Şu an 2029 yılının üstünden geçiyorum babam hala Erbil’e gidiyor anlaşılan, uçağı yanımdan geçti. Kardeşim büyümüş, okula gidiyor. 2033 yılı civarlarındayım. Binalar yükselmiş, parklar boşalmış, Ankara’nın bitki örtüsü beton olmuş. Annem üniversiteden mezun olup edebiyat öğretmeni oluş, insanlara hayatıyla ilham vermeye devam ediyor. Abim iyi bir girişimci olmuş. Aaa o da ne! Kardeşim liseye başlamış ve ilk kez aşık olmuş. Tek bir sorun var kendimi bulamıyorum! Anlaşılan artık Ankara’da yaşamıyorum Amerika’ya bakmam gerek umarım oradayımdır. İşte ordayım ve görüyorum ki istediğim hayatı elde etmeyi başarmışım. Kendimle gurur duymaya başladım. 2042’deyim nefes almak gerçekten çok zor. İnsanları zar zor görüyorum. Görüş mesafesi azalmış. Egzoz dumanı gerçekten çok ağır. Gördüğüm hiçbir insan mutlu değil. Herkes masa başında çalışmaktan kamburlaşmış. Çocuklar artık çocuk değil birer yarış atı. Gülümsemeyi unutmuş insanlar. Sanatı kaybetmeye başlamışız. Öyle bir dünya olmuş ki her halk kendi celladına aşık olmuş, balta girmemiş orman kalmamış. İnsanlar nefretle dolmaktan hiç bıkmamış. 2050 yılı yakınlarındayım. Dünyada hastalıklar çoğalmış, ölümler artmış. her yer kuraklaşmış, çöllere yağmur düşmüş. Her şeyin doğalına olduğu gibi raflardaki doğal mutluluğun yerini de paketlenmiş hormonlu mutluluk almış. Kimse dönüp bakmamış dünyaya, kimse sorgulamamış hayatını. Herkes hayatını küçücük akıllı kutularına sığdırmış, sığmayanını da bilgisayarına aktarmış. Yıl olmuş 2051 kardeşim anneme dört yaşında verdiği sözü tutup ve doktor olmuş. İki tane de kızı olmuş. Abim al sat yaparak kazandığı parayla hayali olan Ankara’nın tek komşuluk kalan mahallesine taşınmış ve onun da iki tane birbirinden tatlı çocukları olmuş. Babam sonunda emekli olup hep hayalini kurduğu o bahçeyi alıp tarım yapmaya başlamış. Annem de emekli olmuş kalan vaktini ise ikinci kitabını yazarak geçiriyor. Ben sonunda kendi şirketimi açmış, anneme sözünü verdiğim çiftliği almış ve NASA ile anlaşmalar imzalamaya başlamışım bile. Yıl 2052 Dolar 56 lira olmuş, mevsimler tersine dönmüş, kıble artık Güney değil Kuzey olmuş. Dünya’nın manyetiği tamamen değişmiş. Sonunda vardım. 2053’deyim artık. Aylardan Ocak sanırsam ama hava çok sıcak. Şu an sanırım Ankara civarlarındayım ama kimse yok. Çok yalnızım, sokaklar tamamen boşaltılmış. Peki yolda gördüğüm onca anıya ne oldu? O kadar insan nereye kayboldu? Ailem nerde? Korkmaya başladım. Anne, baba neredesiniz? Abimi bulamıyorum, peki kardeşim nerde?

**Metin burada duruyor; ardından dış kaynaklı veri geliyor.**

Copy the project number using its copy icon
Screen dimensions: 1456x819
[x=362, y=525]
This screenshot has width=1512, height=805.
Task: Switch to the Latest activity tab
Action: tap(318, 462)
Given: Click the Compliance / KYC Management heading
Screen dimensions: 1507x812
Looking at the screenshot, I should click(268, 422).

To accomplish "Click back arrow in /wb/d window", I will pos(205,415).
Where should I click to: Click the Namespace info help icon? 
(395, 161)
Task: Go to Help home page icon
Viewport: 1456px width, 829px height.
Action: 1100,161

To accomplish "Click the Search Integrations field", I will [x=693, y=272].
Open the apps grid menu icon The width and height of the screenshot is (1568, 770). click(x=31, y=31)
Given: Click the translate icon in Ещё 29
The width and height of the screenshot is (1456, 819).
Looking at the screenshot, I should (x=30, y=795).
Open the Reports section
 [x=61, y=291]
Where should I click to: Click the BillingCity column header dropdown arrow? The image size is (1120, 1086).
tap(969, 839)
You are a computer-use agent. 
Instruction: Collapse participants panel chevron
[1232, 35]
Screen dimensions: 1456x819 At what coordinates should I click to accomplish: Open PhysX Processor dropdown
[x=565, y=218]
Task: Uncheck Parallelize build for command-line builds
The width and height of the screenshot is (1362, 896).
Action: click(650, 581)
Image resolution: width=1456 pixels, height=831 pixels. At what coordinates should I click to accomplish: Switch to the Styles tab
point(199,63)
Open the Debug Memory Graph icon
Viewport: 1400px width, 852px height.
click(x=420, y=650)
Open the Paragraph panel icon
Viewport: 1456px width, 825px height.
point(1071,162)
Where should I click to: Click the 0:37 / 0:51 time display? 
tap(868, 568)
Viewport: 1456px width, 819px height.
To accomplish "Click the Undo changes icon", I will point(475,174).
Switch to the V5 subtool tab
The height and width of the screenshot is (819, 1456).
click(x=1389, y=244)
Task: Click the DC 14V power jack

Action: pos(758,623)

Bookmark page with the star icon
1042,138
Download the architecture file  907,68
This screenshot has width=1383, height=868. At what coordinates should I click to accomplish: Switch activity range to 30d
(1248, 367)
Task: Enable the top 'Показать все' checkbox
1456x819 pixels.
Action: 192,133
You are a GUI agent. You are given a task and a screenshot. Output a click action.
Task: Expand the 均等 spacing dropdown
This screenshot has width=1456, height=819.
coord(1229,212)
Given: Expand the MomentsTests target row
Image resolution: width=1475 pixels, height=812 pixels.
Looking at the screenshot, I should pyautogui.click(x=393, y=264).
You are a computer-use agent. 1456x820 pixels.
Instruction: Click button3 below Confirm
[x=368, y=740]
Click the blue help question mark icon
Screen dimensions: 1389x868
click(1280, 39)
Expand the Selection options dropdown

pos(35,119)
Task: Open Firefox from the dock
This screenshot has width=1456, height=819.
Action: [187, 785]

Sokakta ağlayarak dolanırken üç ay öncesine ait bir gazeteye rastladım. Gazetede, çıkan yeni salgın nedeniyle dünya nüfusunun sadece yüzde otuzunun kaldığı kalanların ise öldüğü yazıyordu. İyice korkmaya başladım. Kendime bakmak için Amerika’ya gittim yine sokaklar bomboş bazı evlerin içinde insanların olduğunu görebiliyorum. Biraz olsun rahatlattı bu durum beni. Peki ben neredeyim? Bulamıyorum kendimi! Ellerim yok olmaya başlıyor, toza dönüşüyorum. Ölmüş olmalıyım.